There were some inherent limitations associated with this study; firstly, sample size. Our model was based on prospective single-center cross-sectional study and was limited by the time and number of patients. Secondly, there were very few prior researches and gaps in the studies relevant to anemia and COVID-19 in children. Thirdly, our study was limited by the period in PICU without follow-up children who had a critical and severe course of COVID-19 and survived. Fourthly, we were unable to assess the impact of diseases such as encephalitis, chronic hepatitis B and salmonellosis on the course of COVID in children, which may undermine the effectiveness of the study.
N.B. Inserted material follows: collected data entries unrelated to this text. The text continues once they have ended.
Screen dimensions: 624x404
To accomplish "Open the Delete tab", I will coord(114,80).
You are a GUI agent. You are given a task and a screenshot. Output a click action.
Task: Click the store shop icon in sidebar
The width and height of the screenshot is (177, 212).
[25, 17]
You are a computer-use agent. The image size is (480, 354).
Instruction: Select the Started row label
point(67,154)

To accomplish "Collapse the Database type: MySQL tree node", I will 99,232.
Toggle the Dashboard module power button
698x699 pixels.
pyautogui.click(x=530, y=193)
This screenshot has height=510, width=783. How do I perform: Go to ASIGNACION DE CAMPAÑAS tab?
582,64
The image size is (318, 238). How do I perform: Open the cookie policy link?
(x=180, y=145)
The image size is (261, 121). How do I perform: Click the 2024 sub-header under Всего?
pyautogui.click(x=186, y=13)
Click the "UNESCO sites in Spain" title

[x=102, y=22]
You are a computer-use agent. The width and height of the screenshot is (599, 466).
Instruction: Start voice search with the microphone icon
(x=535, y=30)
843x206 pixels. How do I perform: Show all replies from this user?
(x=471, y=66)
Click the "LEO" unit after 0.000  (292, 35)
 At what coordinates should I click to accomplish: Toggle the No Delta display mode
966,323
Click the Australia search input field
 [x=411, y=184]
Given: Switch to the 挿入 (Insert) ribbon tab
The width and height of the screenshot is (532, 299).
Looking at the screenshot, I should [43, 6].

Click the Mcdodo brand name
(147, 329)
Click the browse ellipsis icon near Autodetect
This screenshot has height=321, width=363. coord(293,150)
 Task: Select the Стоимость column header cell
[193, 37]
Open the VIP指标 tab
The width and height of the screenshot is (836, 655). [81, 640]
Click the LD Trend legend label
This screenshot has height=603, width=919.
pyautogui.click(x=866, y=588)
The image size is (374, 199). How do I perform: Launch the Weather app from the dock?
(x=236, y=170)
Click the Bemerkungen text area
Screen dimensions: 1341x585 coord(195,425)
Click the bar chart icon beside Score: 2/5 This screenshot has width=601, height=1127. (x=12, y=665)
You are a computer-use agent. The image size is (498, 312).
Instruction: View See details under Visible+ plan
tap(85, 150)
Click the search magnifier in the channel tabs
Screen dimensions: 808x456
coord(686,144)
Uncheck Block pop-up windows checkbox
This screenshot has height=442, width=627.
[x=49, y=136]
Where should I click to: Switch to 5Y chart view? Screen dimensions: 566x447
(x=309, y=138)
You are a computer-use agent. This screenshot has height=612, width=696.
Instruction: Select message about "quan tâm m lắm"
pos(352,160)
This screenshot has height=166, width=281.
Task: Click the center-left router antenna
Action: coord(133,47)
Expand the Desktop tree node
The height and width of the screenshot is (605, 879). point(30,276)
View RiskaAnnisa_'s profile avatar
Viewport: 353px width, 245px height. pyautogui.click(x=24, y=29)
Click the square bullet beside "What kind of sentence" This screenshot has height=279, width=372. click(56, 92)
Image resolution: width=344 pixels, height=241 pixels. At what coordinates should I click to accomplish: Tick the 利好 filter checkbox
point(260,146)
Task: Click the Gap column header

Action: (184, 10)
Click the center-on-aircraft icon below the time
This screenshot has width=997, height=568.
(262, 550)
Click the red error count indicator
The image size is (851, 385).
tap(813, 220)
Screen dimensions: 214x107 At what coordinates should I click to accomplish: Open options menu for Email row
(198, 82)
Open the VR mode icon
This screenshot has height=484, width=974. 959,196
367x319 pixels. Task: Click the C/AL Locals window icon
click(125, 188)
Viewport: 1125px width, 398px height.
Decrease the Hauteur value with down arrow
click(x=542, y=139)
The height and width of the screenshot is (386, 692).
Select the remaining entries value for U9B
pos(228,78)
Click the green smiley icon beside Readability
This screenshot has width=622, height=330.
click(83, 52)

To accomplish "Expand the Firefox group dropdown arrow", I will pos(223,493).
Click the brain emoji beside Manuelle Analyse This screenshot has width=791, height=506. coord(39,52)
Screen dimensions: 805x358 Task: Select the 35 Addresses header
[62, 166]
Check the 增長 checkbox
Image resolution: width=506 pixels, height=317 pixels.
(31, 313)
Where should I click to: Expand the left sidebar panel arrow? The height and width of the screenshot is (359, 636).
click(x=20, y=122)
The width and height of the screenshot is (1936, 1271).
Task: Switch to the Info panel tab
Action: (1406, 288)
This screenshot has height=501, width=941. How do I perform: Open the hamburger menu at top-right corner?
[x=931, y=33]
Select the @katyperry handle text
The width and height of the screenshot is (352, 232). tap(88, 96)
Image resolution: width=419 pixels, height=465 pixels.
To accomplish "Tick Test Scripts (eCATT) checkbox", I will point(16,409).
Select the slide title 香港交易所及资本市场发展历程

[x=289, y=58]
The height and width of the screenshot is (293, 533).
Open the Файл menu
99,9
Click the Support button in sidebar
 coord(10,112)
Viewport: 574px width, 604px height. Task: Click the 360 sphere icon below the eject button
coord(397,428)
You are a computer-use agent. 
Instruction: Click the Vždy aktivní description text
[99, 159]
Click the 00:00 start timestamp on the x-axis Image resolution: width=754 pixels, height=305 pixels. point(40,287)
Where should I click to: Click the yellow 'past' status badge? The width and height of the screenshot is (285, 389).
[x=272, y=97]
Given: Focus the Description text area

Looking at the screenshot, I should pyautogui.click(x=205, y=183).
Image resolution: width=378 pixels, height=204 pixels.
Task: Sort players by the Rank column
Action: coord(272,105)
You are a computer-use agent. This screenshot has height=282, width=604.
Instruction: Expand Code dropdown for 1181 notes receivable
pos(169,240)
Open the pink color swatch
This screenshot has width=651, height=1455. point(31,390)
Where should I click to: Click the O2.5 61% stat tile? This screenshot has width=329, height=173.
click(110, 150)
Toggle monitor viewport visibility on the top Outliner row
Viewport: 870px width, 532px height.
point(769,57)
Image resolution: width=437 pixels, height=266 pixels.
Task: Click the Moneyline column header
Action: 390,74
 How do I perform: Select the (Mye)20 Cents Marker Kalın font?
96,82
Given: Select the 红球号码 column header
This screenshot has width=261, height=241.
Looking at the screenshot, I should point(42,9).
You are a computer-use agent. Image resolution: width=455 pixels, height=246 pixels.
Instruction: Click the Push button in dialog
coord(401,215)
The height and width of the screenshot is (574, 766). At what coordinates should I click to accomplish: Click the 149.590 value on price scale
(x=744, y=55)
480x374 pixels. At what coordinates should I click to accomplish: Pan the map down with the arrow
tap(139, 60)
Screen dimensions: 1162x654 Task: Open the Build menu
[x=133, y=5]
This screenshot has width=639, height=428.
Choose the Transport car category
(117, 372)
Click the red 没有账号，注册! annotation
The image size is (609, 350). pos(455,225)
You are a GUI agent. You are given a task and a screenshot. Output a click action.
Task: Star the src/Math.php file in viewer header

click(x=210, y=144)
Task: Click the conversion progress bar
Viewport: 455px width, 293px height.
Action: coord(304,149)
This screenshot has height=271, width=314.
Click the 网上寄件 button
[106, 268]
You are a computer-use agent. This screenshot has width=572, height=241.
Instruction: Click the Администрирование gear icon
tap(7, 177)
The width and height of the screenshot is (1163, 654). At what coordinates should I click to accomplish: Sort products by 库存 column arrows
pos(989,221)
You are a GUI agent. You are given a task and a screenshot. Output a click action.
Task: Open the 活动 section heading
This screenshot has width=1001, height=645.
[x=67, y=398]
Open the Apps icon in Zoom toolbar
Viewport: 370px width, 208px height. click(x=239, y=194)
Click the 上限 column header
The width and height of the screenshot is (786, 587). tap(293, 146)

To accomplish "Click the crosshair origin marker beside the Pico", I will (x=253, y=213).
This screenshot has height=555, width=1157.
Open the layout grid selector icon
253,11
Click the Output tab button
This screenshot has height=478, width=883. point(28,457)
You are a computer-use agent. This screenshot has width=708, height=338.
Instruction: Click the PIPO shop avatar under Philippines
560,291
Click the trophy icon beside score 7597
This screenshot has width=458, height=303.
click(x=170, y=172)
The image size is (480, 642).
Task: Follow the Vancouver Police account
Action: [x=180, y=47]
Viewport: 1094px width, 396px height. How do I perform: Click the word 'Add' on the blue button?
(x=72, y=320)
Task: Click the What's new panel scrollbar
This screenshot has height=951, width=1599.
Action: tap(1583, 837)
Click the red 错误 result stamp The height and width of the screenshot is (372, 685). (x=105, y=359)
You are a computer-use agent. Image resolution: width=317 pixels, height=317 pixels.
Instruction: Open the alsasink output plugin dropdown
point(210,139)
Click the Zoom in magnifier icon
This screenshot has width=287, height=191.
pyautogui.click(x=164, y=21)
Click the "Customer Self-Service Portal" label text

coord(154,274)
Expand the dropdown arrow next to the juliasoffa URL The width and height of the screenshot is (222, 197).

Further large-scale studies of our and other populations of children with severe and critical COVID-19 are required in order to determine the strength of the effect on the course of comorbid conditions and other risk factors. This is especially important for health care providers and stakeholders to develop plans for the prevention of severe covid-19 in this category of children.

CONCLUSIONS

Different comorbid states are associated with severe COVID-19 in children, but the data on specific conditions is limited. Knowledge of comorbid conditions in children that increase the risk of severe or critical course of COVID-19 allows to define the optimum measures of epidemiological control in such children and to modulate the therapy from the onset of the infectious disease. Children without underlying medical conditions may develop severe and critical COVID-19 and require additional supervision or medical attention. More clinical research should be done on pediatric population with critical and severe SARS-CoV-2 infection in other countries.

DISCLOSURE

The authors declare no conflict of interest.